Excerpt Start Marker

These results contrast a previous study concluding that the combination of Scopus, CINAHL and ProQuest Dissertations and Thesis Global (hereafter referred to as ProQuest) contributed to the highest number of unique references for qualitative SRs . ProQuest was not investigated in this study, as unpublished references were excluded. However, this only comprised two references and ProQuest would therefore not be expected to retrieve a high number of unique references. In alignment with previous findings [7, 26], our data showed that CINAHL retrieved the highest number of unique references (excluding Google Scholar), therefore suggesting CINAHL to be highly relevant when searching literature for qualitative diabetes mellitus research. CINAHL focuses on nursing and allied health research, a content that may be too narrow when researching multi- or interdisciplinary health science literature. In these cases, multidisciplinary databases such as Scopus and Web of Science could prove higher yielding . Therefore, the nature of the research questions should be carefully considered when deciding the optimum combination of databases.

Excerpt End Marker
Dataset content Start Marker

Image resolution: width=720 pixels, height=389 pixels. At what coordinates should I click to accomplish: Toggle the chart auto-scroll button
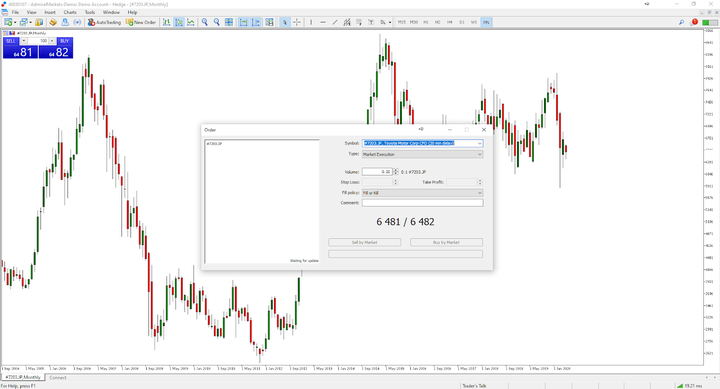pos(243,22)
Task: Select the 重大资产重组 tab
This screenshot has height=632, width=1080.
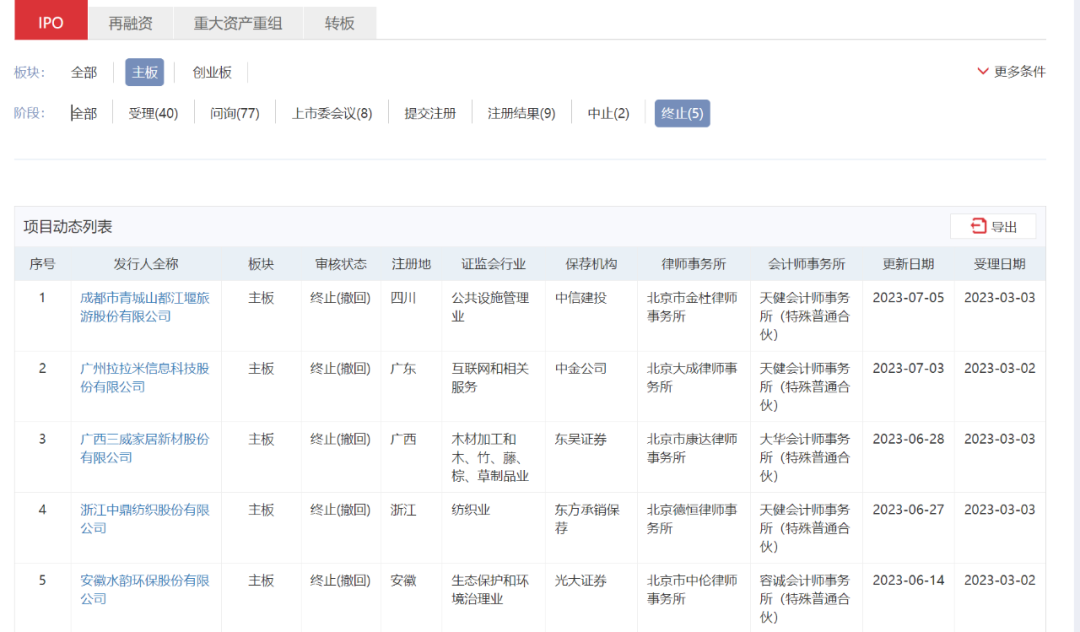Action: [238, 21]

Dataset content End Marker

→ **Problem description**
Extend the passage on choosing databases for qualitative systematic reviews by writing the next few sentences after its final one.

→ **Written response**
Google Scholar had the highest individual overall recall rate in this study (97%) and adds further value with the identification of grey literature . However, databases such as ProQuest and GreySource offer similar access to grey literature. Despite the advantages of Google Scholar, its precision in structured literature searches has previously reported to be low [22, 23]. Google Scholar has many significant limitations, including search expressions being limited to 256 characters, displaying a maximum of 1000 results of the complete results without explaining how the order of results has been made and no bulk export options. Therefore, this search engine has previously been assessed as inadequate as a standalone resource for data gathering, when conducting comprehensive search activities, such as SRs . We recommend Google Scholar be used as a supplement to the traditional scientific database searches in order to enhance retrieval of unique or unpublished references.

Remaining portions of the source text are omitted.